INSTRUCTIONS TO FOLLOW: Would you copy the full listing that follows without changing a thing?

*** Block opens ***

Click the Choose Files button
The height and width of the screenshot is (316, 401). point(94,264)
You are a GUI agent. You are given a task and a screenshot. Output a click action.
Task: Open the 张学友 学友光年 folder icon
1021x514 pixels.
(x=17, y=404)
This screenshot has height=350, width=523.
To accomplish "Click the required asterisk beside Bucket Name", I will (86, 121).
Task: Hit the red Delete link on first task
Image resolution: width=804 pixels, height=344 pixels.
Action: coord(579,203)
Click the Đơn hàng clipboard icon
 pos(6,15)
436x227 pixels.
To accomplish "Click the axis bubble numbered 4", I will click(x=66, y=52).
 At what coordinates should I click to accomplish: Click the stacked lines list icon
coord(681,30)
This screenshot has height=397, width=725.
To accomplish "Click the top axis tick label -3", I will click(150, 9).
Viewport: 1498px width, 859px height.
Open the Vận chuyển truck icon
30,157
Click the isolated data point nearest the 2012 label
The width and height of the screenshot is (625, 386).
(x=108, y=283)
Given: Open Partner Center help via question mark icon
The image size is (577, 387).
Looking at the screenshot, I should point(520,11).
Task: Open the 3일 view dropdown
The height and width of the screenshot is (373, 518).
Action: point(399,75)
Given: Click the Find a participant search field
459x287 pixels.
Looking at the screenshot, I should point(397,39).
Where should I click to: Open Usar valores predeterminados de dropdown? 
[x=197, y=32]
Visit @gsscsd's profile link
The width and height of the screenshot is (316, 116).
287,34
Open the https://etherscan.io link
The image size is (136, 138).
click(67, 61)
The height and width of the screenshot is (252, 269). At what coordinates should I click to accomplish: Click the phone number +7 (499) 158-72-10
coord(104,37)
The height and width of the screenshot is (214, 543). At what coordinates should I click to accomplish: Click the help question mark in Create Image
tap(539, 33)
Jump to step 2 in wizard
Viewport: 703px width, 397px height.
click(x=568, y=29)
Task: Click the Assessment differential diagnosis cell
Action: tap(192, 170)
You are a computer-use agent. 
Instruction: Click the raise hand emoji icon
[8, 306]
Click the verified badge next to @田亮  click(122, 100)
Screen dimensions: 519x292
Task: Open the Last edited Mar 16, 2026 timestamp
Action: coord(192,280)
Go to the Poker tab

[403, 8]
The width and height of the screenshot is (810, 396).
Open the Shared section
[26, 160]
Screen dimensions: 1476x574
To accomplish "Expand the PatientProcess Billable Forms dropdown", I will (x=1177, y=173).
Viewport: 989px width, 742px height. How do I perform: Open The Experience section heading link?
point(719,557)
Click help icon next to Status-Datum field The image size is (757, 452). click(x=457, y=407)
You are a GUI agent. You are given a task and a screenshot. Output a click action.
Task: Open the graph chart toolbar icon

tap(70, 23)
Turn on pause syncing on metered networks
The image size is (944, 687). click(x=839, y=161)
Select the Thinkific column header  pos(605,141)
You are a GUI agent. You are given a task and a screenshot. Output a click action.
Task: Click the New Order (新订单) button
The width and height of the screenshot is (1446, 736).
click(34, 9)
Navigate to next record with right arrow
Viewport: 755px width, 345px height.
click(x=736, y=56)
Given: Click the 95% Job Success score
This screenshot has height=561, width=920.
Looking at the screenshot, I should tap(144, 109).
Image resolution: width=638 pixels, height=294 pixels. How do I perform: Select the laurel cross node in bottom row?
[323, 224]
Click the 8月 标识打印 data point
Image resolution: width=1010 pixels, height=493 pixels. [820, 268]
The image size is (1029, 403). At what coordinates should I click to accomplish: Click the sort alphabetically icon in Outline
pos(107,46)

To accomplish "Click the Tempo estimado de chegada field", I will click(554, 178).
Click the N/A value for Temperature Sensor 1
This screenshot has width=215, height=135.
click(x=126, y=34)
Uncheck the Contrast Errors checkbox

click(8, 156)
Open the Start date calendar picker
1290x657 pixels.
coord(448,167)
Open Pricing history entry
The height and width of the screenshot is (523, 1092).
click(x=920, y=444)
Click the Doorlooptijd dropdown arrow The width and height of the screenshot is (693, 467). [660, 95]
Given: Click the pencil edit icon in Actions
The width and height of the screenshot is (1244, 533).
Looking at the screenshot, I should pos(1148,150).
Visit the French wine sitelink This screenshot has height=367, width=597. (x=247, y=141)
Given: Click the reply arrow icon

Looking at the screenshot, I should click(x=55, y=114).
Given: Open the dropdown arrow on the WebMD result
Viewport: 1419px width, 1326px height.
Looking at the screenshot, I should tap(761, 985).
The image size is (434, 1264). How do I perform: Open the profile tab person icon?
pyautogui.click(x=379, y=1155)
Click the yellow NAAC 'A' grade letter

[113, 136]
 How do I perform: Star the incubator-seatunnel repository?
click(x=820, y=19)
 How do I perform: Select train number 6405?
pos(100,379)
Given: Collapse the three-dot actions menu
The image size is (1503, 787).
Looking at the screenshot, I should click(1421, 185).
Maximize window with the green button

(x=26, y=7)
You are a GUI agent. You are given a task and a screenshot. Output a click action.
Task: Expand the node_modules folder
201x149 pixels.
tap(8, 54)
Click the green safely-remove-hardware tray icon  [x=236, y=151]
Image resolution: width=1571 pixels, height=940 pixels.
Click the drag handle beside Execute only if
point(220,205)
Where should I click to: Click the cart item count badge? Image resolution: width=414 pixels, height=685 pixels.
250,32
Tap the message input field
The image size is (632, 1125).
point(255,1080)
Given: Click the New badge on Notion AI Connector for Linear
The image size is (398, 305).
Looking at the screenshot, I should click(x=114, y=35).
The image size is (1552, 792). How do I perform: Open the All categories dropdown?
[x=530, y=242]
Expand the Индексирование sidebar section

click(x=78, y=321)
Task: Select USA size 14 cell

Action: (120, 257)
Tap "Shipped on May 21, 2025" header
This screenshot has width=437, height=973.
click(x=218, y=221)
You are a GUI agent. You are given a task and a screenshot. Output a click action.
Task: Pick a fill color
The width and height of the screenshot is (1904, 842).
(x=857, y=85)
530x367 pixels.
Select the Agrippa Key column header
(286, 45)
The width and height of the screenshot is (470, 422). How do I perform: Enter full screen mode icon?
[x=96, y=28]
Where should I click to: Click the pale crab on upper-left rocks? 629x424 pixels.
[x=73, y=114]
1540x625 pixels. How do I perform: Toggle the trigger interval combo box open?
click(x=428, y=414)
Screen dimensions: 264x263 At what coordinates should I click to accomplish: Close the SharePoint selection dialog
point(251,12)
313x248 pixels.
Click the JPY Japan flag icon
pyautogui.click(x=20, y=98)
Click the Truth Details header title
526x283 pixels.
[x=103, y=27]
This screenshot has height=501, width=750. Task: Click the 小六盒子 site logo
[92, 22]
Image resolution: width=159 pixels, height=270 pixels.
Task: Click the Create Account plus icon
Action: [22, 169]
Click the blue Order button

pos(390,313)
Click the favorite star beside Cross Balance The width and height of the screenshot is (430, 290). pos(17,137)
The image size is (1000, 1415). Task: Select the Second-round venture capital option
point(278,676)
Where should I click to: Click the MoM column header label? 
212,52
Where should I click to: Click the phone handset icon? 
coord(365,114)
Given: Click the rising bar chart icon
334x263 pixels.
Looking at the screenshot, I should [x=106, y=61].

*** Block closes ***

TASK SOLUTION:
Click the Choose Files button
The height and width of the screenshot is (316, 401). point(94,264)
You are a GUI agent. You are given a task and a screenshot. Output a click action.
Task: Open the 张学友 学友光年 folder icon
1021x514 pixels.
(x=17, y=404)
This screenshot has height=350, width=523.
To accomplish "Click the required asterisk beside Bucket Name", I will (86, 121).
Task: Hit the red Delete link on first task
Image resolution: width=804 pixels, height=344 pixels.
Action: coord(579,203)
Click the Đơn hàng clipboard icon
 pos(6,15)
436x227 pixels.
To accomplish "Click the axis bubble numbered 4", I will click(x=66, y=52).
 At what coordinates should I click to accomplish: Click the stacked lines list icon
coord(681,30)
This screenshot has height=397, width=725.
To accomplish "Click the top axis tick label -3", I will click(150, 9).
Viewport: 1498px width, 859px height.
Open the Vận chuyển truck icon
30,157
Click the isolated data point nearest the 2012 label
The width and height of the screenshot is (625, 386).
(x=108, y=283)
Given: Open Partner Center help via question mark icon
The image size is (577, 387).
Looking at the screenshot, I should point(520,11).
Task: Open the 3일 view dropdown
The height and width of the screenshot is (373, 518).
Action: point(399,75)
Given: Click the Find a participant search field
459x287 pixels.
Looking at the screenshot, I should point(397,39).
Where should I click to: Open Usar valores predeterminados de dropdown? 
[x=197, y=32]
Visit @gsscsd's profile link
The width and height of the screenshot is (316, 116).
287,34
Open the https://etherscan.io link
The image size is (136, 138).
click(67, 61)
The height and width of the screenshot is (252, 269). At what coordinates should I click to accomplish: Click the phone number +7 (499) 158-72-10
coord(104,37)
The height and width of the screenshot is (214, 543). At what coordinates should I click to accomplish: Click the help question mark in Create Image
tap(539, 33)
Jump to step 2 in wizard
Viewport: 703px width, 397px height.
click(x=568, y=29)
Task: Click the Assessment differential diagnosis cell
Action: tap(192, 170)
You are a computer-use agent. 
Instruction: Click the raise hand emoji icon
[8, 306]
Click the verified badge next to @田亮  click(122, 100)
Screen dimensions: 519x292
Task: Open the Last edited Mar 16, 2026 timestamp
Action: coord(192,280)
Go to the Poker tab

[403, 8]
The width and height of the screenshot is (810, 396).
Open the Shared section
[26, 160]
Screen dimensions: 1476x574
To accomplish "Expand the PatientProcess Billable Forms dropdown", I will (x=1177, y=173).
Viewport: 989px width, 742px height. How do I perform: Open The Experience section heading link?
point(719,557)
Click help icon next to Status-Datum field The image size is (757, 452). click(x=457, y=407)
You are a GUI agent. You are given a task and a screenshot. Output a click action.
Task: Open the graph chart toolbar icon

tap(70, 23)
Turn on pause syncing on metered networks
The image size is (944, 687). click(x=839, y=161)
Select the Thinkific column header  pos(605,141)
You are a GUI agent. You are given a task and a screenshot. Output a click action.
Task: Click the New Order (新订单) button
The width and height of the screenshot is (1446, 736).
click(34, 9)
Navigate to next record with right arrow
Viewport: 755px width, 345px height.
click(x=736, y=56)
Given: Click the 95% Job Success score
This screenshot has height=561, width=920.
Looking at the screenshot, I should tap(144, 109).
Image resolution: width=638 pixels, height=294 pixels. How do I perform: Select the laurel cross node in bottom row?
[323, 224]
Click the 8月 标识打印 data point
Image resolution: width=1010 pixels, height=493 pixels. [820, 268]
The image size is (1029, 403). At what coordinates should I click to accomplish: Click the sort alphabetically icon in Outline
pos(107,46)

To accomplish "Click the Tempo estimado de chegada field", I will click(554, 178).
Click the N/A value for Temperature Sensor 1
This screenshot has width=215, height=135.
click(x=126, y=34)
Uncheck the Contrast Errors checkbox

click(8, 156)
Open the Start date calendar picker
1290x657 pixels.
coord(448,167)
Open Pricing history entry
The height and width of the screenshot is (523, 1092).
click(x=920, y=444)
Click the Doorlooptijd dropdown arrow The width and height of the screenshot is (693, 467). [660, 95]
Given: Click the pencil edit icon in Actions
The width and height of the screenshot is (1244, 533).
Looking at the screenshot, I should pos(1148,150).
Visit the French wine sitelink This screenshot has height=367, width=597. (x=247, y=141)
Given: Click the reply arrow icon

Looking at the screenshot, I should click(x=55, y=114).
Given: Open the dropdown arrow on the WebMD result
Viewport: 1419px width, 1326px height.
Looking at the screenshot, I should tap(761, 985).
The image size is (434, 1264). How do I perform: Open the profile tab person icon?
pyautogui.click(x=379, y=1155)
Click the yellow NAAC 'A' grade letter

[113, 136]
 How do I perform: Star the incubator-seatunnel repository?
click(x=820, y=19)
 How do I perform: Select train number 6405?
pos(100,379)
Given: Collapse the three-dot actions menu
The image size is (1503, 787).
Looking at the screenshot, I should click(1421, 185).
Maximize window with the green button

(x=26, y=7)
You are a GUI agent. You are given a task and a screenshot. Output a click action.
Task: Expand the node_modules folder
201x149 pixels.
tap(8, 54)
Click the green safely-remove-hardware tray icon  [x=236, y=151]
Image resolution: width=1571 pixels, height=940 pixels.
Click the drag handle beside Execute only if
point(220,205)
Where should I click to: Click the cart item count badge? Image resolution: width=414 pixels, height=685 pixels.
250,32
Tap the message input field
The image size is (632, 1125).
point(255,1080)
Given: Click the New badge on Notion AI Connector for Linear
The image size is (398, 305).
Looking at the screenshot, I should click(x=114, y=35).
The image size is (1552, 792). How do I perform: Open the All categories dropdown?
[x=530, y=242]
Expand the Индексирование sidebar section

click(x=78, y=321)
Task: Select USA size 14 cell

Action: (120, 257)
Tap "Shipped on May 21, 2025" header
This screenshot has width=437, height=973.
click(x=218, y=221)
You are a GUI agent. You are given a task and a screenshot. Output a click action.
Task: Pick a fill color
The width and height of the screenshot is (1904, 842).
(x=857, y=85)
530x367 pixels.
Select the Agrippa Key column header
(286, 45)
The width and height of the screenshot is (470, 422). How do I perform: Enter full screen mode icon?
[x=96, y=28]
Where should I click to: Click the pale crab on upper-left rocks? 629x424 pixels.
[x=73, y=114]
1540x625 pixels. How do I perform: Toggle the trigger interval combo box open?
click(x=428, y=414)
Screen dimensions: 264x263 At what coordinates should I click to accomplish: Close the SharePoint selection dialog
point(251,12)
313x248 pixels.
Click the JPY Japan flag icon
pyautogui.click(x=20, y=98)
Click the Truth Details header title
526x283 pixels.
[x=103, y=27]
This screenshot has height=501, width=750. Task: Click the 小六盒子 site logo
[92, 22]
Image resolution: width=159 pixels, height=270 pixels.
Task: Click the Create Account plus icon
Action: [22, 169]
Click the blue Order button

pos(390,313)
Click the favorite star beside Cross Balance The width and height of the screenshot is (430, 290). pos(17,137)
The image size is (1000, 1415). Task: Select the Second-round venture capital option
point(278,676)
Where should I click to: Click the MoM column header label? 
212,52
Where should I click to: Click the phone handset icon? 
coord(365,114)
Given: Click the rising bar chart icon
334x263 pixels.
Looking at the screenshot, I should [x=106, y=61].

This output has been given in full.